- **WRITTEN EXERCISE A**: In the passage on admiralty jurisdiction, where were all the boats damaged by the fire located?
- **WRITTEN EXERCISE B**: Copy word for word everything in the passage on admiralty jurisdiction from "When applying the" down to "withdrawn from navigation.".

- **DOCUMENT**:
····················
Under the locality test, if a tort occurs on navigable waters, the action usually is within admiralty jurisdiction. Executive Jet, 409 U.S. at 253; American Eastern Dev. Corp. v. Everglades Marina, Inc., 608 F.2d 123, 125 (5th Cir. 1979). A court applying the location test must determine whether the tort occurred on navigable waters or whether injury suffered on land was caused by a vessel on navigable waters. Graubert, 513 U.S. at 534. In the present case, since all the boats damaged by the fire were located on land, the Court must determine whether the vessel which caused the injury was on navigable waters. If the locality test is met, Petitioners must still meet the nexus test.

When applying the nexus test, two queries are involved: (1) did the incident have a "potentially disruptive impact on maritime commerce?" and (2) does a "substantial relationship" exist "between the activity giving rise to the incident and traditional maritime activity?" Sisson v. Ruby, 497 U.S. 358, 364 (1990); Sea Vessel, 23 F.3d at 350. Admiralty jurisdiction does not exist in the present case because, as discussed infra, neither the locality test nor nexus test has been met. The Locality Test fails because the boats were withdrawn from navigation.

Petitioners assert that federal jurisdiction may be invoked independently through the Limitation of Liability Act, 46 U.S.C. § 181 et seq., but the Eleventh Circuit has held to the contrary. Sea Vessel, 23 F.3d at 348 n. 6; Lewis, 871 F.2d at 1054 (admiralty jurisdiction may not be based solely upon the Limitation of Liability Act "in the absence of a significant relationship between [a party's] claim and traditional notions of maritime activity.").
····················
- **DATA ROWS**:

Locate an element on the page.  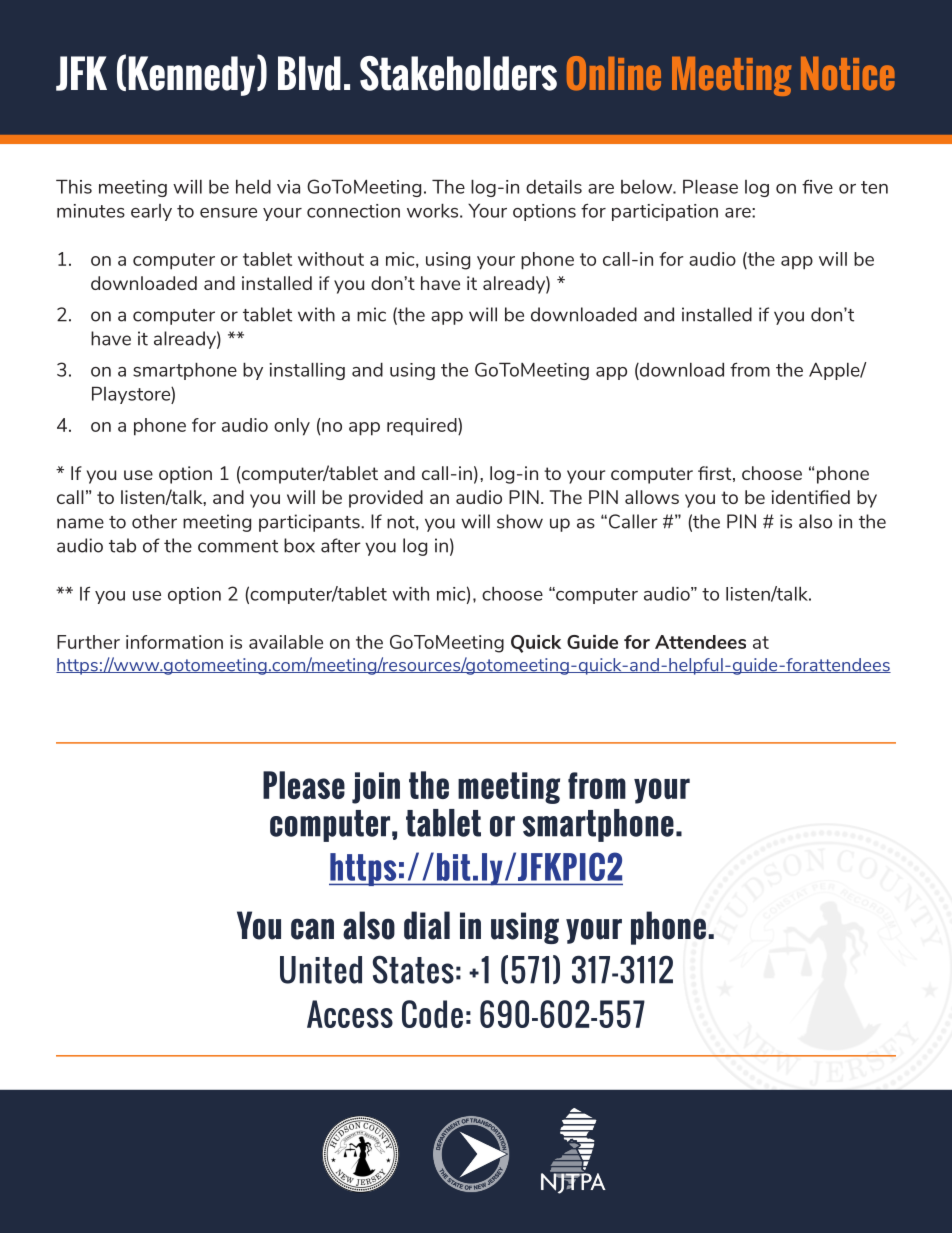
Blvd is located at coordinates (309, 73).
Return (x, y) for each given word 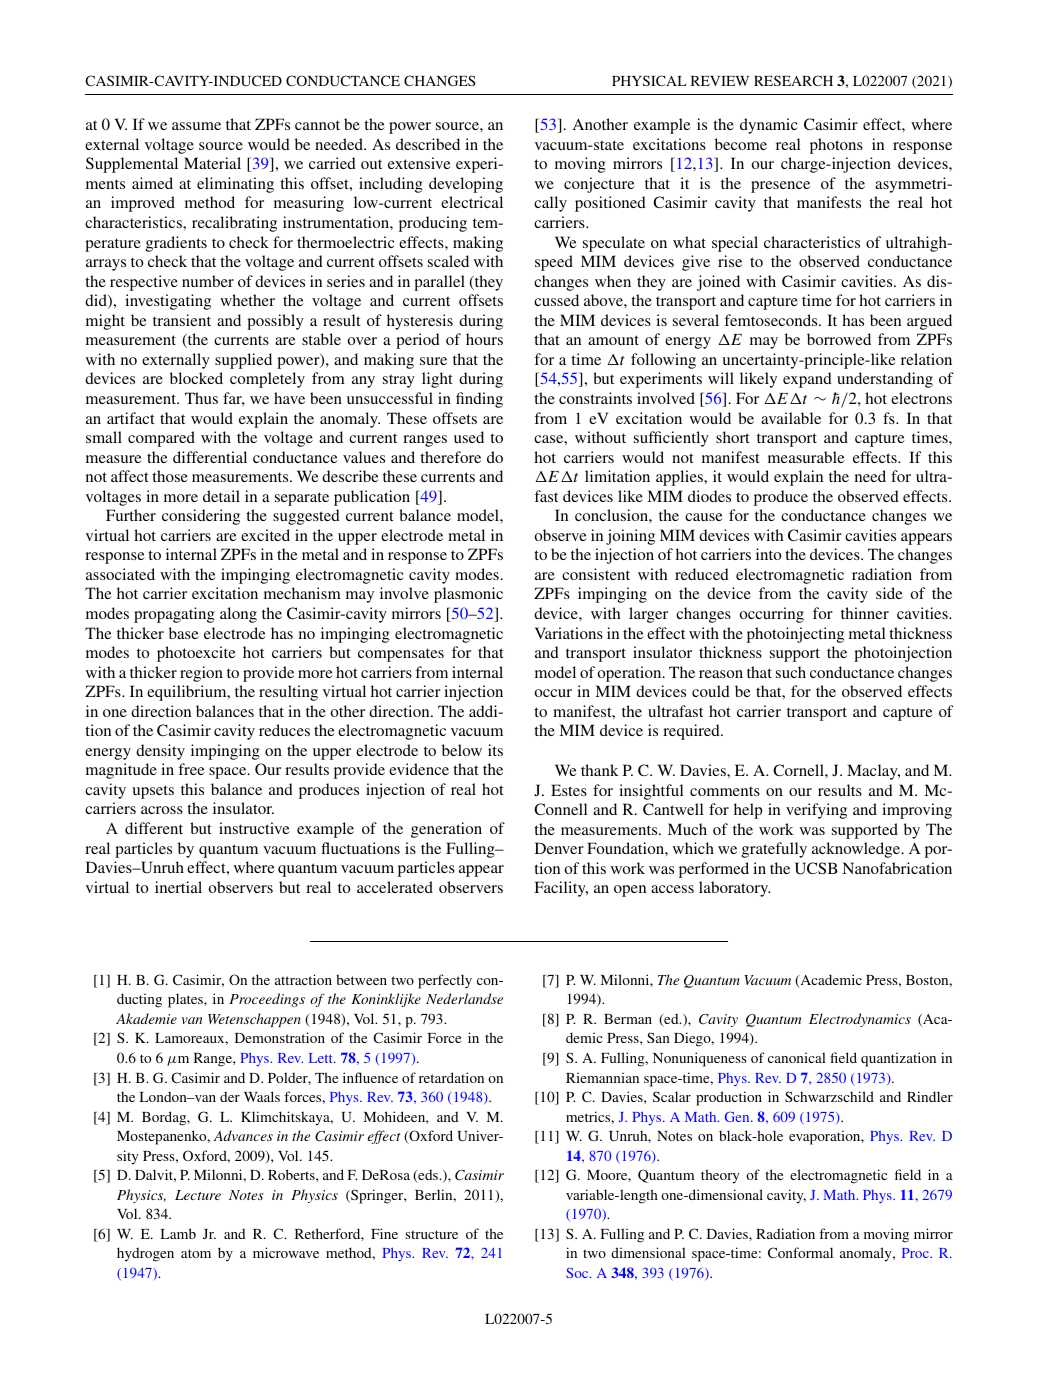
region (201, 674)
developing (466, 185)
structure (431, 1234)
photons (836, 146)
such (791, 672)
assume (196, 126)
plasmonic (468, 595)
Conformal (800, 1252)
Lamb (178, 1233)
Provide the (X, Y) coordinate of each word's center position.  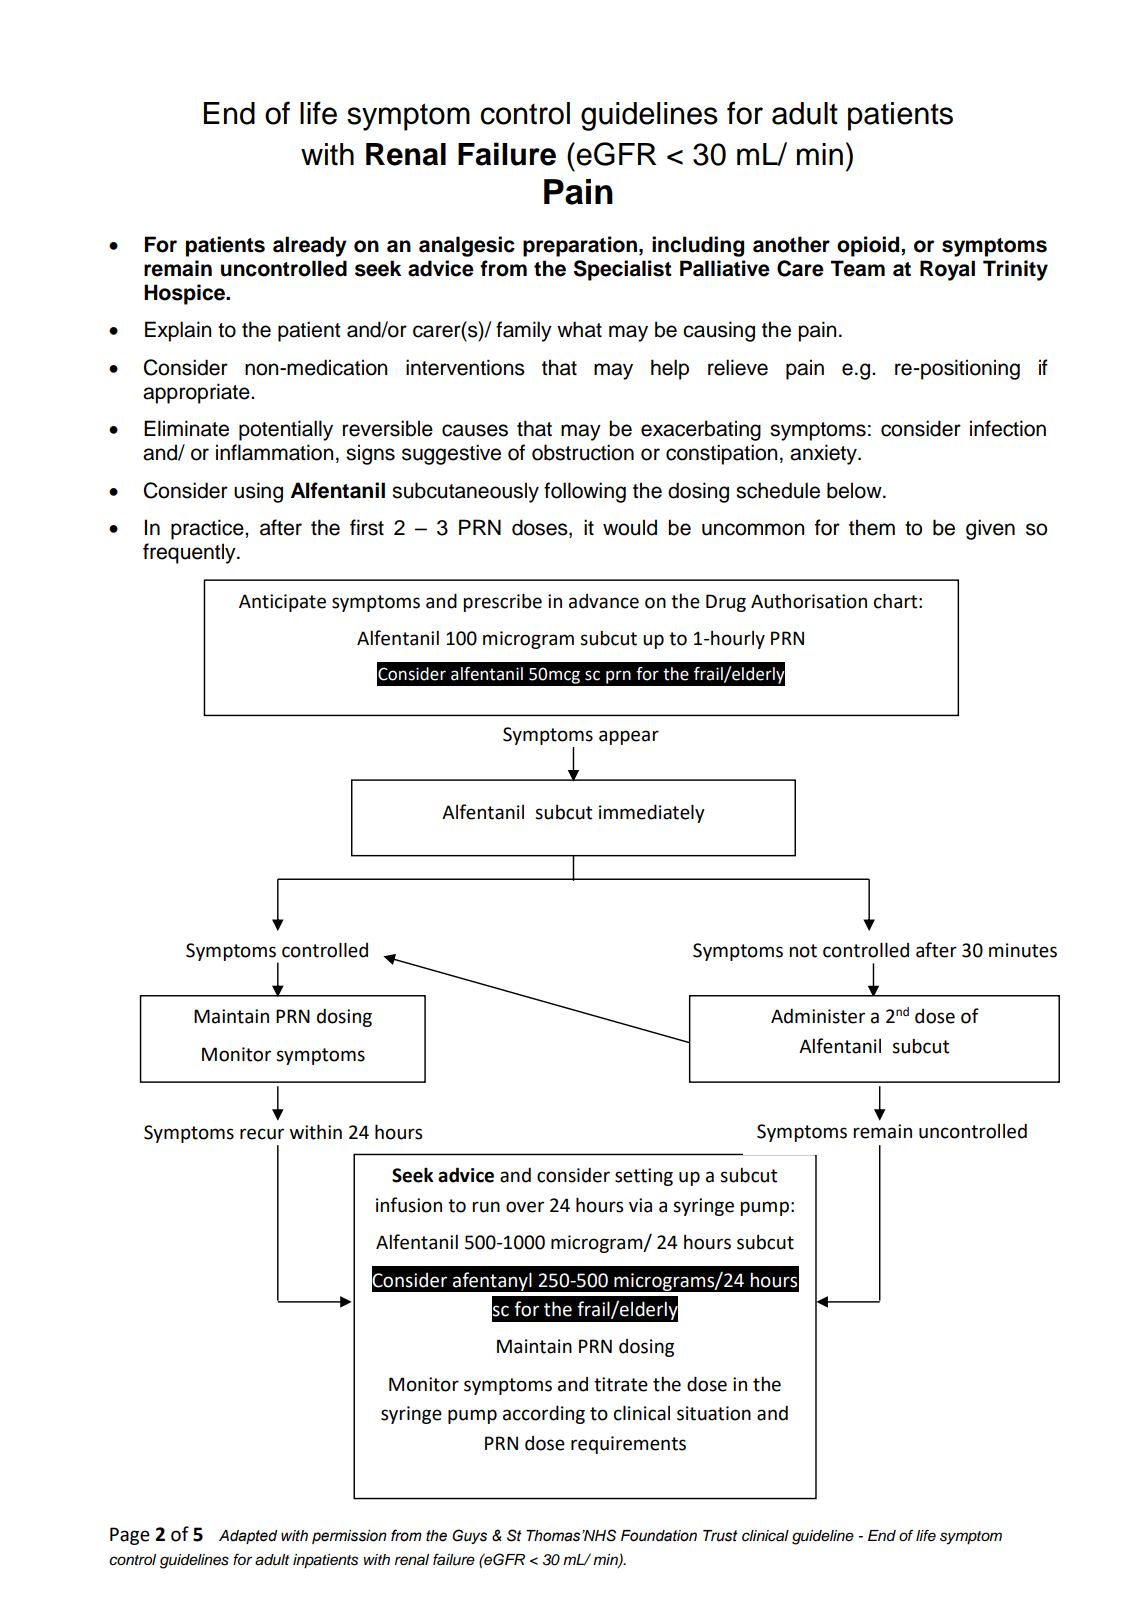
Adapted (248, 1537)
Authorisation (809, 601)
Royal (947, 270)
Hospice (185, 294)
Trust (720, 1536)
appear (629, 737)
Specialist (623, 270)
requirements (628, 1445)
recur (262, 1134)
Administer (818, 1016)
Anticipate (282, 603)
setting (644, 1177)
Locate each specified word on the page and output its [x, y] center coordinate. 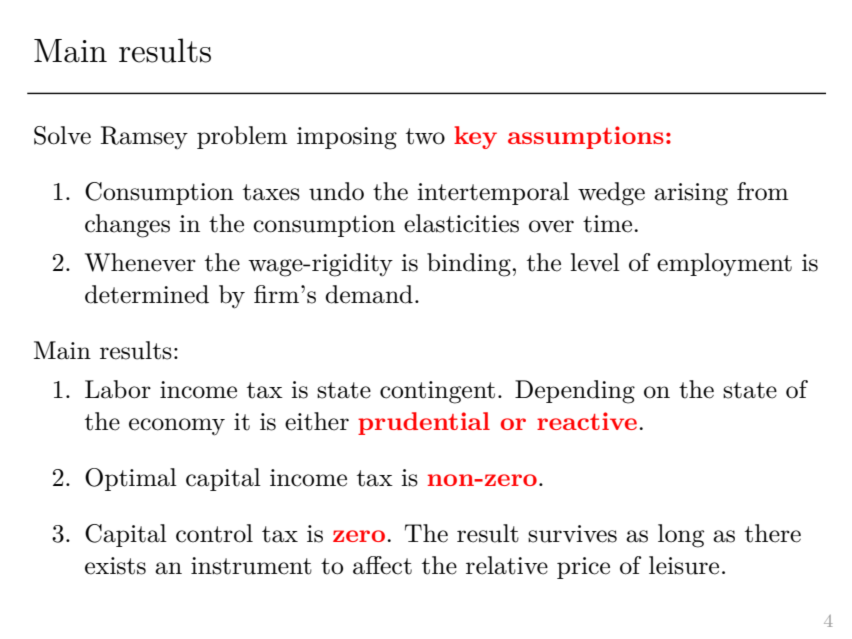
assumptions [586, 137]
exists [115, 566]
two [425, 136]
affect [382, 565]
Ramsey [144, 137]
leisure [684, 565]
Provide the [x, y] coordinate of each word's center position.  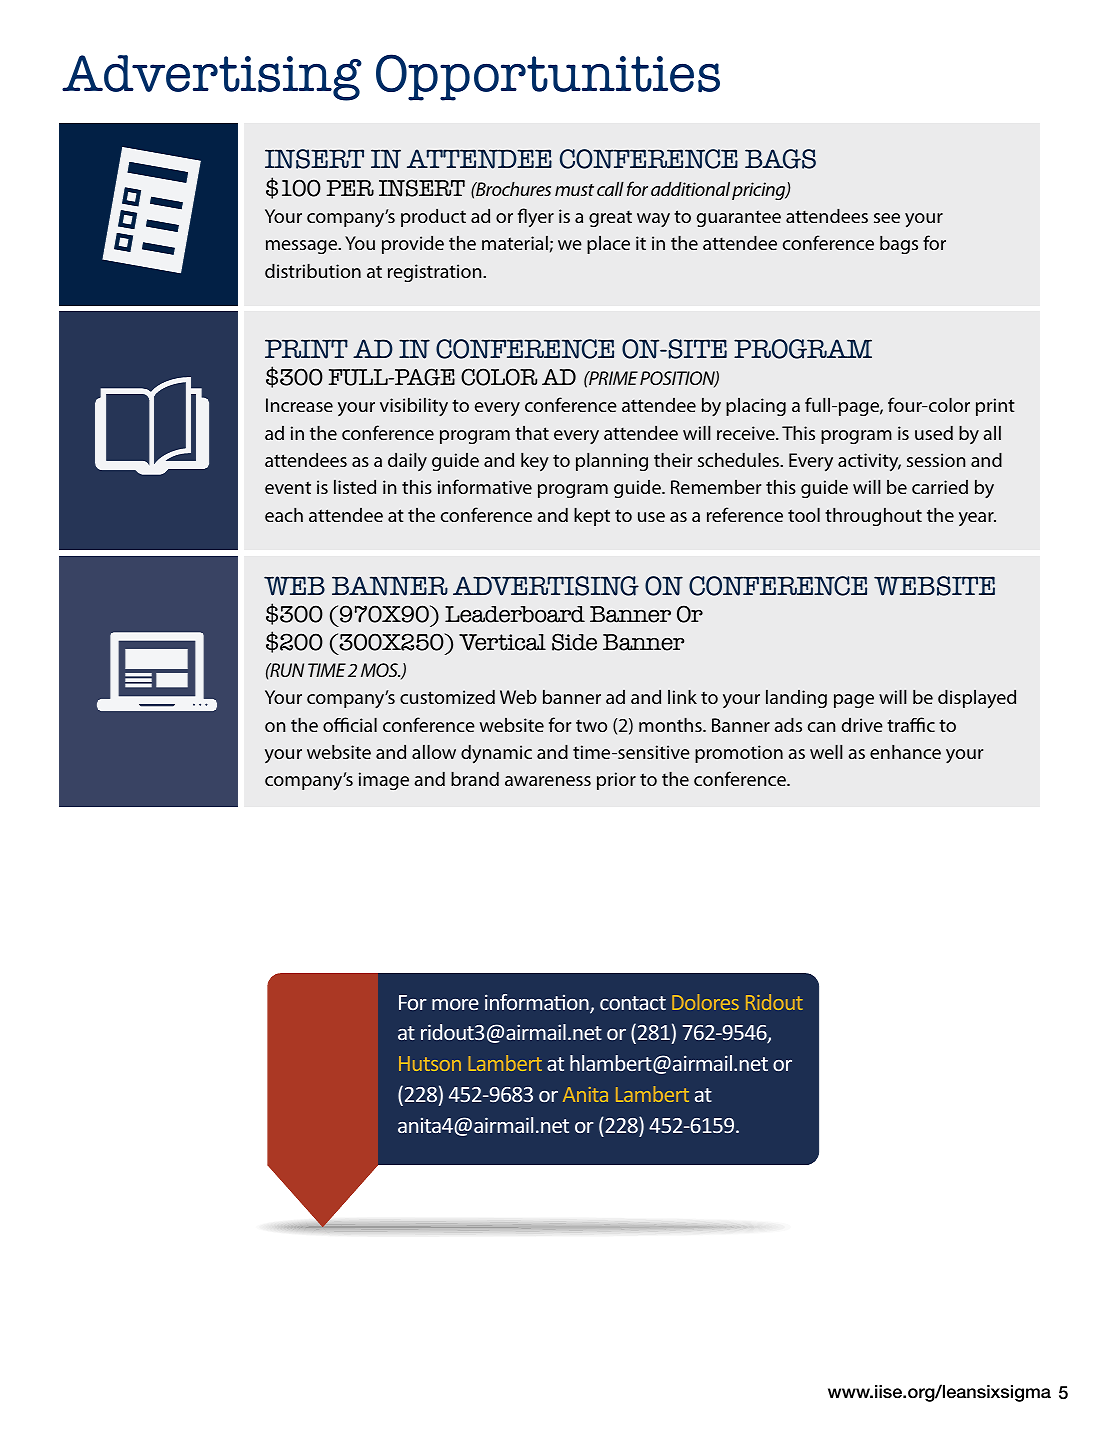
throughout [873, 517]
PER [350, 188]
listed [355, 487]
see [887, 218]
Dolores [705, 1002]
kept [592, 517]
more [455, 1004]
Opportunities [548, 77]
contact [633, 1003]
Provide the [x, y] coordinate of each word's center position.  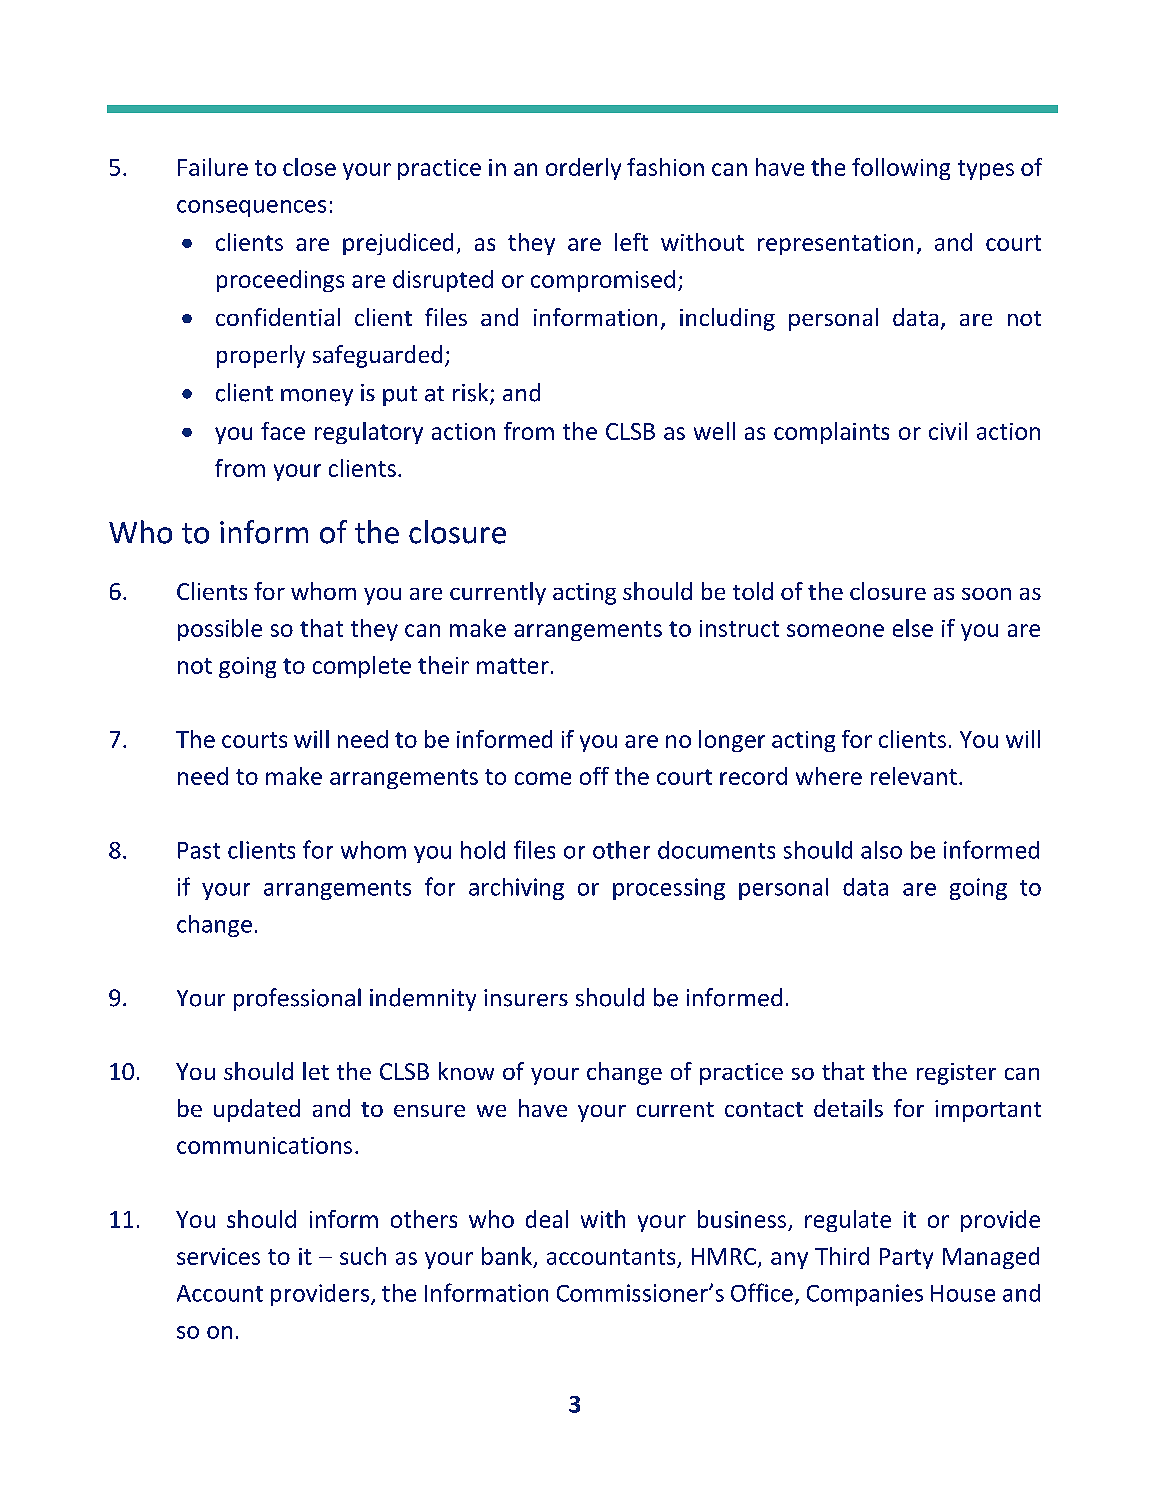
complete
····················
- **RESPONSE A**: They were all located on land.

- **RESPONSE B**:
When applying the nexus test, two queries are involved: (1) did the incident have a "potentially disruptive impact on maritime commerce?" and (2) does a "substantial relationship" exist "between the activity giving rise to the incident and traditional maritime activity?" Sisson v. Ruby, 497 U.S. 358, 364 (1990); Sea Vessel, 23 F.3d at 350. Admiralty jurisdiction does not exist in the present case because, as discussed infra, neither the locality test nor nexus test has been met. The Locality Test fails because the boats were withdrawn from navigation.